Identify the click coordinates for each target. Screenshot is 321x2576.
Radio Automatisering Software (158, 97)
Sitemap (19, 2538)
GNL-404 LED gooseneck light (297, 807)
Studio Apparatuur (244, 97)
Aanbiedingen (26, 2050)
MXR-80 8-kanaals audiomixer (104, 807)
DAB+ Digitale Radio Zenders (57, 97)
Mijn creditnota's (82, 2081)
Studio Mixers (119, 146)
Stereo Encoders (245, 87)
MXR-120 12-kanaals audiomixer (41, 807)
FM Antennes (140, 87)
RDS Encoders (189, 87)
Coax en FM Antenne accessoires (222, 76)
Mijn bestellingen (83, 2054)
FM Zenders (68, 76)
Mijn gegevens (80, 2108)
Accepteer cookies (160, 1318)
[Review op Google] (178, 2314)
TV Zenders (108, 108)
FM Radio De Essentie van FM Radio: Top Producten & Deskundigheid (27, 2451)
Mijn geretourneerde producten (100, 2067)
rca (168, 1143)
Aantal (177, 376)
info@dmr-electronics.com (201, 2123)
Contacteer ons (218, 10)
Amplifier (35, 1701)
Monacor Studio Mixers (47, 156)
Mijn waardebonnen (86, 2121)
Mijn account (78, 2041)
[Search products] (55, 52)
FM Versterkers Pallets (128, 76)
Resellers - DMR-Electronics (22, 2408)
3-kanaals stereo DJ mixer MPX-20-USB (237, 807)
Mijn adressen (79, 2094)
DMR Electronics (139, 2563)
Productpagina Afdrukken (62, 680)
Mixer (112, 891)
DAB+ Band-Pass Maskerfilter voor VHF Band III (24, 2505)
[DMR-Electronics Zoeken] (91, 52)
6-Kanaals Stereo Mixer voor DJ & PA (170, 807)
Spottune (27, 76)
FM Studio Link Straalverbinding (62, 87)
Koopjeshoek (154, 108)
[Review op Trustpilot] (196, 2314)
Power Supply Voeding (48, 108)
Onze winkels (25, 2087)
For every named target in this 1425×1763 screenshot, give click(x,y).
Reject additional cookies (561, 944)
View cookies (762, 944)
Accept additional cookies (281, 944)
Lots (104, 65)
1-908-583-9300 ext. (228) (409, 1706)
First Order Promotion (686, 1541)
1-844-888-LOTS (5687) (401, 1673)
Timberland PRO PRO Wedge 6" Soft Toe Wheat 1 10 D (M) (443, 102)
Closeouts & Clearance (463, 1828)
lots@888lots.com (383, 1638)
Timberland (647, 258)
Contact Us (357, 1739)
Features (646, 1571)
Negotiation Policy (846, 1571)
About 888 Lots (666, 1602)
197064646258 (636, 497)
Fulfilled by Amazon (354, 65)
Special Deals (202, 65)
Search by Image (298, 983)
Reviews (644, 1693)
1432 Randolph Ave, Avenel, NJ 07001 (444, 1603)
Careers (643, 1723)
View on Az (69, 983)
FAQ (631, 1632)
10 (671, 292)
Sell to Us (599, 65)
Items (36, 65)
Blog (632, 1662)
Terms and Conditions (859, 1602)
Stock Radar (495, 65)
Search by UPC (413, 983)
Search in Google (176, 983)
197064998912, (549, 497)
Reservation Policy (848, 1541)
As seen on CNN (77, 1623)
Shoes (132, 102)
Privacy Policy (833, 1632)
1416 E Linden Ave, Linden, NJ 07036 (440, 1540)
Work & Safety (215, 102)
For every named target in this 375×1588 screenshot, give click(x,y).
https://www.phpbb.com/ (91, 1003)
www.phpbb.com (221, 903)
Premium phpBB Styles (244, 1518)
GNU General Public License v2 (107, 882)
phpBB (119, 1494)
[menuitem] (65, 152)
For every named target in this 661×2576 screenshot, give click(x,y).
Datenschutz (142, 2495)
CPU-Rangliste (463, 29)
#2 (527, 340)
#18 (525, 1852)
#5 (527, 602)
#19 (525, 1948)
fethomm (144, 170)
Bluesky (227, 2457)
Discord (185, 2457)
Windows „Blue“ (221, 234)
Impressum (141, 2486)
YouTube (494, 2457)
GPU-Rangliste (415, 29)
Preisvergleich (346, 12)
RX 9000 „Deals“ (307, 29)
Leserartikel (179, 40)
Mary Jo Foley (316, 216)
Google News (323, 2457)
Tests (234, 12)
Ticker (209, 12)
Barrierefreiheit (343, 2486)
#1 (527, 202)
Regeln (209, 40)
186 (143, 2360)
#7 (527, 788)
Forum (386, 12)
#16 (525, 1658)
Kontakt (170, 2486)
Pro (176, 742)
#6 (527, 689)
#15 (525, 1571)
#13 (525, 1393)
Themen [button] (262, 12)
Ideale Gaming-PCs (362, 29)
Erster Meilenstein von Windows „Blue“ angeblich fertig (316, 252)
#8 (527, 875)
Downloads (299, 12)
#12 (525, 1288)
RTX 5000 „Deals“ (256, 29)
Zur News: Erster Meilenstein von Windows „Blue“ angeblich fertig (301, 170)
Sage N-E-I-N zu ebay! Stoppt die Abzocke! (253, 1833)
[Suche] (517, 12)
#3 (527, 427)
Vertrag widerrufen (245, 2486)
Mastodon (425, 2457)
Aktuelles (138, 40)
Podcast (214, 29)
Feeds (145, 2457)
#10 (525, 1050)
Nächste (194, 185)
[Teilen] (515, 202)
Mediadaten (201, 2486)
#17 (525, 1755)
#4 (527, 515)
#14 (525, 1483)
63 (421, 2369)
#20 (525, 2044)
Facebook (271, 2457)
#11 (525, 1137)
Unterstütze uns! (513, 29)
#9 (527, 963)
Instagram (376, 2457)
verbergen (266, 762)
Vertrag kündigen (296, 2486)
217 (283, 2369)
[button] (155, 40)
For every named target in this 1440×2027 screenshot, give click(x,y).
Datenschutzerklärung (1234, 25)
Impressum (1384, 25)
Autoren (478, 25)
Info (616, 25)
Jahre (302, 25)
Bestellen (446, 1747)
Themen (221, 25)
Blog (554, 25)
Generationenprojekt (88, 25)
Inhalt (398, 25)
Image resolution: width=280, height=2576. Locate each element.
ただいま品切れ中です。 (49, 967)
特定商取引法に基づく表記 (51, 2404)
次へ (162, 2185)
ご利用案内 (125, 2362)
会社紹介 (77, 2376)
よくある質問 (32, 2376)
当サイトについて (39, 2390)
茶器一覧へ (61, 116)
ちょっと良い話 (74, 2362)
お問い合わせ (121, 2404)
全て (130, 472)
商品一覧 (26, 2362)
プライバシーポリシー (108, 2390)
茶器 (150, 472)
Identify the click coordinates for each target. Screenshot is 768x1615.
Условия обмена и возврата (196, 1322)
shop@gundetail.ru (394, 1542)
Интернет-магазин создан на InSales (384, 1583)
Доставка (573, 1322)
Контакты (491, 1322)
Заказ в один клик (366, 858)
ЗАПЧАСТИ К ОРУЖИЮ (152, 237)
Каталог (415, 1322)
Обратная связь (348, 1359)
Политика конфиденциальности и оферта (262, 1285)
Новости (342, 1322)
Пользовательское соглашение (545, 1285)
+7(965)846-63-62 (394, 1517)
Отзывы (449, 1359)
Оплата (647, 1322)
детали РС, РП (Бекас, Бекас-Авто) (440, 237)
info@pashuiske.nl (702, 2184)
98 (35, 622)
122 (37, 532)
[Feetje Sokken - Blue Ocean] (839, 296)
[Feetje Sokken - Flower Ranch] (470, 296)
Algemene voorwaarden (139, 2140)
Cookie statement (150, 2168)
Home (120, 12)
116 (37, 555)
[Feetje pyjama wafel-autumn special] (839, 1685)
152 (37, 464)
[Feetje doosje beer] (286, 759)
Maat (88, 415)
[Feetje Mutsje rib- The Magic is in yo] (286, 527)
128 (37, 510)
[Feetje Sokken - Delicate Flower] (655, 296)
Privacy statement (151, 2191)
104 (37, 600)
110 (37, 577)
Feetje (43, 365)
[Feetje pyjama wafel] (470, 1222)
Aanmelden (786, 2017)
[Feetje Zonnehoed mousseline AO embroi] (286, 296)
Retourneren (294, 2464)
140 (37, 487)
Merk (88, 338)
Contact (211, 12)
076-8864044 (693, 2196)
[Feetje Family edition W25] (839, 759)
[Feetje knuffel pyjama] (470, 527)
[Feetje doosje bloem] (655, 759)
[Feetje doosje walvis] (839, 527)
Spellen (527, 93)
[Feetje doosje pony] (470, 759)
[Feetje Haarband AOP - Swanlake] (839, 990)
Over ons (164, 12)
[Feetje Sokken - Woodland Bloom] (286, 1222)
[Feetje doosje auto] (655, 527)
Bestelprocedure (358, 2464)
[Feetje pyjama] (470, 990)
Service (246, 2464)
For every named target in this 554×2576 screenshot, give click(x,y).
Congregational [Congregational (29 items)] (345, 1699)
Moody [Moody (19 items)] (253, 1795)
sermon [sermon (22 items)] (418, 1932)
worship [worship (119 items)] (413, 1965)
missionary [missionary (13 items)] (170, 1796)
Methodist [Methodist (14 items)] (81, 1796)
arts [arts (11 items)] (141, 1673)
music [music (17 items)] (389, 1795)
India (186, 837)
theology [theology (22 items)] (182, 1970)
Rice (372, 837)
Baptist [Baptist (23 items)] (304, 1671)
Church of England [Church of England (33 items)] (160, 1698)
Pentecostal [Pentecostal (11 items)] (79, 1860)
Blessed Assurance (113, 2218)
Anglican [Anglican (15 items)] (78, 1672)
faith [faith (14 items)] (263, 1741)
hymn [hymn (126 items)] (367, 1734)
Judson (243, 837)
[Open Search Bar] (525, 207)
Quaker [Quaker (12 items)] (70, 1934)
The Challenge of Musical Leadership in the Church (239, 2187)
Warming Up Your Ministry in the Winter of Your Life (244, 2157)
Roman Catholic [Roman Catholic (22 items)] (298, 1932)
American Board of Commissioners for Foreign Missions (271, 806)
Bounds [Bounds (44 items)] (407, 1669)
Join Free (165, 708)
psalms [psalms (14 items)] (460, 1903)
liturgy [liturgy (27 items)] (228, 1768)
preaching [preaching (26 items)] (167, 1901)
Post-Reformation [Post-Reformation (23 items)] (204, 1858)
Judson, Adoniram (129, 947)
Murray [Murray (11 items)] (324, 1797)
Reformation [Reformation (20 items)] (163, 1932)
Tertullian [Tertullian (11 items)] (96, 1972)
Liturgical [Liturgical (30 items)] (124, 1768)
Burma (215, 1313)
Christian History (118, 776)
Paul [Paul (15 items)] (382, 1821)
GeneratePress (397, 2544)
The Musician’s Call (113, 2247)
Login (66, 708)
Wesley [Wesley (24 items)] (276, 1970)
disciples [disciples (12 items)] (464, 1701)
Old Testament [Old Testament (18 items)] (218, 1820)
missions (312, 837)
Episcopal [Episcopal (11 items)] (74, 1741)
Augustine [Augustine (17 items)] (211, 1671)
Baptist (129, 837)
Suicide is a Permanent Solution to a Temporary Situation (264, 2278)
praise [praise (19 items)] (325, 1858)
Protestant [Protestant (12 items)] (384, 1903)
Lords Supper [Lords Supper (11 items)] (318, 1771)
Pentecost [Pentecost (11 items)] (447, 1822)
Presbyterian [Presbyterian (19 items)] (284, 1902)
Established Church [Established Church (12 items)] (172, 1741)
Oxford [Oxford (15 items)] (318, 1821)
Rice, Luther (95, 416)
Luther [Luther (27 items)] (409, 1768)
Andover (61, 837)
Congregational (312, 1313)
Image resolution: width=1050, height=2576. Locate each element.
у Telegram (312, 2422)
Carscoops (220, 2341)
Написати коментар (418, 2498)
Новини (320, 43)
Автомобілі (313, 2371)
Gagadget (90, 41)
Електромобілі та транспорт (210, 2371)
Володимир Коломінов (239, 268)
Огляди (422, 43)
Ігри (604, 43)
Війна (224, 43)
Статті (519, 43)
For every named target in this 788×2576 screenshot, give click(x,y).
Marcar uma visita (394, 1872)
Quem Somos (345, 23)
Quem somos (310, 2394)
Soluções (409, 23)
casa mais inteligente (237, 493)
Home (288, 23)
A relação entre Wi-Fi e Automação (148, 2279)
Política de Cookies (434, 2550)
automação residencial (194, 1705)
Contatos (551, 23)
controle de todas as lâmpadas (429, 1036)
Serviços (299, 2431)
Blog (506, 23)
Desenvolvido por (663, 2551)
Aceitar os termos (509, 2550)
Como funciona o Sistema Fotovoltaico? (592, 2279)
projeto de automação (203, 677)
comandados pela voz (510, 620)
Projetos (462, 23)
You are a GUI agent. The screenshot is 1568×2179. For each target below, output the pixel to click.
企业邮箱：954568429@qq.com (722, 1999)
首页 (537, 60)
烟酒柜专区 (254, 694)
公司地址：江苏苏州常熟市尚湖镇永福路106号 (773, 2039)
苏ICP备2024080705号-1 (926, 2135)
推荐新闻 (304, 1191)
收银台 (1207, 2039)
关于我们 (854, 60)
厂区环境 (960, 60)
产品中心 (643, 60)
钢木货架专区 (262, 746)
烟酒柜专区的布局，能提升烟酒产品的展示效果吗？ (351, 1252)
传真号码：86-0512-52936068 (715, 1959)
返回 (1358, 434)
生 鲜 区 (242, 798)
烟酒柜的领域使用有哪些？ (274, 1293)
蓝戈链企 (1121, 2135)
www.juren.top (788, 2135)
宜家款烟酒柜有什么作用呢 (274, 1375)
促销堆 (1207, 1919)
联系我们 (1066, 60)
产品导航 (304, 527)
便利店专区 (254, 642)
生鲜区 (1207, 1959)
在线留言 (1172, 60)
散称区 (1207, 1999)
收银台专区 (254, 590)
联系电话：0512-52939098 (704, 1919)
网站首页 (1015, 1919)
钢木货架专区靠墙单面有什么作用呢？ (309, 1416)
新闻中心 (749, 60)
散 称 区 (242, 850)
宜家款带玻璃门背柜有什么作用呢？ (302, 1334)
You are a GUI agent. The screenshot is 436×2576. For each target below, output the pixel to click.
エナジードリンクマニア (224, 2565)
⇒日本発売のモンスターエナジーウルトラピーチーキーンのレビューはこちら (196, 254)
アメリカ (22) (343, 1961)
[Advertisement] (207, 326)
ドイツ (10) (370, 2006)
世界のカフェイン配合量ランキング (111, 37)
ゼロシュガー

Opdracht:
Geef alles van de regel met "Judson, Adoniram (129, 947)" tot en met de regel met "Christian History (118, 776)" opnieuw weer, met de omschrijvingen erbij. Verschuif daarbij de coördinaten door bij elk getal 80 op te tellen.

Schriftelijk antwoord:
Judson, Adoniram (209, 1027)
Murray [Murray (11 items)] (404, 1877)
Reformation [Reformation (20 items)] (243, 2012)
Tertullian [Tertullian (11 items)] (176, 2052)
Liturgical [Liturgical (30 items)] (204, 1848)
Burma (295, 1393)
Christian History (198, 856)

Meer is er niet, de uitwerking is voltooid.